All lines of the records below that contain the word "legend" must be listed.

(Stored dataset items)
§ §

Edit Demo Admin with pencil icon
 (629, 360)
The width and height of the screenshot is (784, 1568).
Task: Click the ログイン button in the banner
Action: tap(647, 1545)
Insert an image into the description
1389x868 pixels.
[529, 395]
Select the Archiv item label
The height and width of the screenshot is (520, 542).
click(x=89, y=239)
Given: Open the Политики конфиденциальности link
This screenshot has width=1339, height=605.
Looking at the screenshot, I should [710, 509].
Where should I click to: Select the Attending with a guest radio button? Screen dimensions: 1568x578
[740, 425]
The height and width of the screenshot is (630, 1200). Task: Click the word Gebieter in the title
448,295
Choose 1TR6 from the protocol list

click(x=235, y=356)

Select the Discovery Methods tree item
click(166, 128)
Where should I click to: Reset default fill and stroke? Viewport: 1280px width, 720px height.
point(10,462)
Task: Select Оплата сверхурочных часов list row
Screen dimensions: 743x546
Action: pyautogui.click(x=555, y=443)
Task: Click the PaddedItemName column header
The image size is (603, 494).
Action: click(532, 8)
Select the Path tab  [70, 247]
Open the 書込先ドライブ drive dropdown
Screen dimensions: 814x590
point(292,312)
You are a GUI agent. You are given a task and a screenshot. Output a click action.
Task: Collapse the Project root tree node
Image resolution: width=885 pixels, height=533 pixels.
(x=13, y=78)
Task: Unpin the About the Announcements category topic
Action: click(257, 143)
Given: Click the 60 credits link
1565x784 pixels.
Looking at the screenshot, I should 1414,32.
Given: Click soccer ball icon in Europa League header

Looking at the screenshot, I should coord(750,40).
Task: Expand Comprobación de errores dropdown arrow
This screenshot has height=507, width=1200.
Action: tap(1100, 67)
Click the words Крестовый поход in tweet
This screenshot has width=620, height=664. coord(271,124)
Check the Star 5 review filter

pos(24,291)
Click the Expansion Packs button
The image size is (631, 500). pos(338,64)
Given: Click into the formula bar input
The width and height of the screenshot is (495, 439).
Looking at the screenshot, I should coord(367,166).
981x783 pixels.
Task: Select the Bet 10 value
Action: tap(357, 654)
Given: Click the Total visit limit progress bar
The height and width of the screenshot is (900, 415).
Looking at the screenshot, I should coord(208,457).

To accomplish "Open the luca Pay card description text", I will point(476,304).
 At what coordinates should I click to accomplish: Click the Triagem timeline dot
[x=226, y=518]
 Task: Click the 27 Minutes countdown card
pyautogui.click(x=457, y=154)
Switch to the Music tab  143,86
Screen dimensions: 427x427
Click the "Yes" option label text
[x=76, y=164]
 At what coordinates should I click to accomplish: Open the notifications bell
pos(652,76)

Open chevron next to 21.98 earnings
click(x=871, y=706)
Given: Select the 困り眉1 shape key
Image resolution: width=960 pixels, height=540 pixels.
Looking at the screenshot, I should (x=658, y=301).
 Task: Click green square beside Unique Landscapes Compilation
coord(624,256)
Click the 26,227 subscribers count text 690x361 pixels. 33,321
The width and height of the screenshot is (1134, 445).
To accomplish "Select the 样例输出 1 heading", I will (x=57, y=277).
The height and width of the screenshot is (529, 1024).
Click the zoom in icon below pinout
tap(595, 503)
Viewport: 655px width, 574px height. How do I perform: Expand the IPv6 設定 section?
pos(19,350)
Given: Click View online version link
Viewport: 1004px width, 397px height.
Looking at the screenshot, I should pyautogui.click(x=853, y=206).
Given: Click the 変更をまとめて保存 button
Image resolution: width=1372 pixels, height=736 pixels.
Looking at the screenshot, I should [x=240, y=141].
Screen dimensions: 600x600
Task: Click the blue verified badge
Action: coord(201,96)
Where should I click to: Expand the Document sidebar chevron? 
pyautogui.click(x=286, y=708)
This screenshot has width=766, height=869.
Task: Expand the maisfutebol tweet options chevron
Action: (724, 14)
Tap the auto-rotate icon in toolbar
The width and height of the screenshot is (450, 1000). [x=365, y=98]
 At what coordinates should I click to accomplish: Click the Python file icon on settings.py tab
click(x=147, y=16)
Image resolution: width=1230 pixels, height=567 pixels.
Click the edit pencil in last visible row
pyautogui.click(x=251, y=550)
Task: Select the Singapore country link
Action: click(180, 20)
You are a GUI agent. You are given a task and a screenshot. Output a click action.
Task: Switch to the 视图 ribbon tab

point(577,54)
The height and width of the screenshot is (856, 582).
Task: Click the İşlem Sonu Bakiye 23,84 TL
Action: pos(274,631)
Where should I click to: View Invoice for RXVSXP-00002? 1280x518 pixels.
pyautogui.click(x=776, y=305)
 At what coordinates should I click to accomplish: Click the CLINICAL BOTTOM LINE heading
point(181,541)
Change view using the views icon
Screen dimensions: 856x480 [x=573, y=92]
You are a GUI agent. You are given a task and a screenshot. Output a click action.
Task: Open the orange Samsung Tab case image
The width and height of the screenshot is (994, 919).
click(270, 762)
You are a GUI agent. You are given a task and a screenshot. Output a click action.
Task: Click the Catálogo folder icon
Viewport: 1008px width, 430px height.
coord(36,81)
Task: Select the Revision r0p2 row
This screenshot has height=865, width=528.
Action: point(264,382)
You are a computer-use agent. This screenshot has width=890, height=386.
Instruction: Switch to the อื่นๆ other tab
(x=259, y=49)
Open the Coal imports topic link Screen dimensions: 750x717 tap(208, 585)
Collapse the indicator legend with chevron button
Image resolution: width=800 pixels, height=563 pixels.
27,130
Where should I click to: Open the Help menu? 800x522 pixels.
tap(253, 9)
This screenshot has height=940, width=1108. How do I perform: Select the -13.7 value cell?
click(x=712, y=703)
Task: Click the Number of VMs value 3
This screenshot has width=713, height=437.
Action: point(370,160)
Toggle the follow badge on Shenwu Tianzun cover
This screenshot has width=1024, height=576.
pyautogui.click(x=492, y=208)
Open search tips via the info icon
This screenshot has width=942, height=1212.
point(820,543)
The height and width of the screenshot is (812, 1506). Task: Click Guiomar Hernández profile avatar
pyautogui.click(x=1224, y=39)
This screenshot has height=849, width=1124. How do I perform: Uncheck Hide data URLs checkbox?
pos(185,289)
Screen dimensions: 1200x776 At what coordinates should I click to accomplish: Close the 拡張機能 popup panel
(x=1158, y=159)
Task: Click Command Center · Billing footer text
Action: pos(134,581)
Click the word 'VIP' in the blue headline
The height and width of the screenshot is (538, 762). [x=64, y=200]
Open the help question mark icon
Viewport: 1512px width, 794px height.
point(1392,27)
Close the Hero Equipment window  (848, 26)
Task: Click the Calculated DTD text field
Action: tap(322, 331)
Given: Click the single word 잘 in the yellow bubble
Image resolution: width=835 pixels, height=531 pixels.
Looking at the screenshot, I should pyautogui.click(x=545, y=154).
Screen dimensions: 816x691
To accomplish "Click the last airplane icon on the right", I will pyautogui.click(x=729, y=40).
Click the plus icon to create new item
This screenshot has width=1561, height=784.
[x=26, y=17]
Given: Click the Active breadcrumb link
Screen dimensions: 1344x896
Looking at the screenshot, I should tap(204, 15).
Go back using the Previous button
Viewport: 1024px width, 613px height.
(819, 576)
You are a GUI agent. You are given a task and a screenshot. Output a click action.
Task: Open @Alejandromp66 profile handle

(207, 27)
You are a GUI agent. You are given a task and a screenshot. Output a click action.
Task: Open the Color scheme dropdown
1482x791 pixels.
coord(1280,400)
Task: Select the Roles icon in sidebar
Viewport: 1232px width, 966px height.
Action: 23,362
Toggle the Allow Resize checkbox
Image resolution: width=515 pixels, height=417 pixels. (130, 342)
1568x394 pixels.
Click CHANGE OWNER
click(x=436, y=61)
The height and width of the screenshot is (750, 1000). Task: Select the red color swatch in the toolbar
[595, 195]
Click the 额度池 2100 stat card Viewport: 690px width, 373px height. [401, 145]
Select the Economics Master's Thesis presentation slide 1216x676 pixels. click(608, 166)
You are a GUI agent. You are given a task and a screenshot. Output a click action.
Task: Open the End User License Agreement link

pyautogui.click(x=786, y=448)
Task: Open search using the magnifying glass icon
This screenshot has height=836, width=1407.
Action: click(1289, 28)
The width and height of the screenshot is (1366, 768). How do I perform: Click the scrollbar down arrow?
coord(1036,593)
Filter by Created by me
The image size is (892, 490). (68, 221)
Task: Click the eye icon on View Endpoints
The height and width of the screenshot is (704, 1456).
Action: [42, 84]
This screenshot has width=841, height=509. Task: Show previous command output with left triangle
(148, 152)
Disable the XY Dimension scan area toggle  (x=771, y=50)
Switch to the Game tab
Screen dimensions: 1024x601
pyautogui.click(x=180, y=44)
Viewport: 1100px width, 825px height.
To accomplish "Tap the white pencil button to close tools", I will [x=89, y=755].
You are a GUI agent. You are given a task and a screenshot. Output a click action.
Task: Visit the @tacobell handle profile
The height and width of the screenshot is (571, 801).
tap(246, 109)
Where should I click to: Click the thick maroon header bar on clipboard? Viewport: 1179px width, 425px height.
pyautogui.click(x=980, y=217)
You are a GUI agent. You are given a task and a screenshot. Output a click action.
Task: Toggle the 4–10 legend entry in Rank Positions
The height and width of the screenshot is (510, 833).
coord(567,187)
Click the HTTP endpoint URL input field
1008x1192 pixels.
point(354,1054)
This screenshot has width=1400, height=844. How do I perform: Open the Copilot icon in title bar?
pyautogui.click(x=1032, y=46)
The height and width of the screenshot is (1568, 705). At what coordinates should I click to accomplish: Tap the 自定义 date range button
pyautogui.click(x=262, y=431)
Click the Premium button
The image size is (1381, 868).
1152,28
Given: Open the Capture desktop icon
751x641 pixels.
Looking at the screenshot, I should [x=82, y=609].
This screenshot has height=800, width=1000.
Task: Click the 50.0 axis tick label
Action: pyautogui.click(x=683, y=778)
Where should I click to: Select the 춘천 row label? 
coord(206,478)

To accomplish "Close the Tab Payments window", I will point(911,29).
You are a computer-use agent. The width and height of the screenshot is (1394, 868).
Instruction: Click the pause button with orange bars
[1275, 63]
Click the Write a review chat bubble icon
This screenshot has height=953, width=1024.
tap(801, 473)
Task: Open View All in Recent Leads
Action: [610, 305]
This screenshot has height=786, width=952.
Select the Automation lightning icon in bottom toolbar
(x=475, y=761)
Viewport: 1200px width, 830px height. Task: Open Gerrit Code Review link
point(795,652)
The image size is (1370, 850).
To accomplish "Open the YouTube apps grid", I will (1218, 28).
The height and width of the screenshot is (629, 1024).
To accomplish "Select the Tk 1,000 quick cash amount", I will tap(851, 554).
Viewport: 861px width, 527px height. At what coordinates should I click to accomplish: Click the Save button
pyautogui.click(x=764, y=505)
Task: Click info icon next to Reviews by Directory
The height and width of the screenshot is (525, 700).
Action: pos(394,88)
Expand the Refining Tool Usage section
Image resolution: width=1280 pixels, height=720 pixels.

§ §

## Response to this exercise:
Collapse the indicator legend with chevron button
Task: Toggle the 4–10 legend entry in Rank Positions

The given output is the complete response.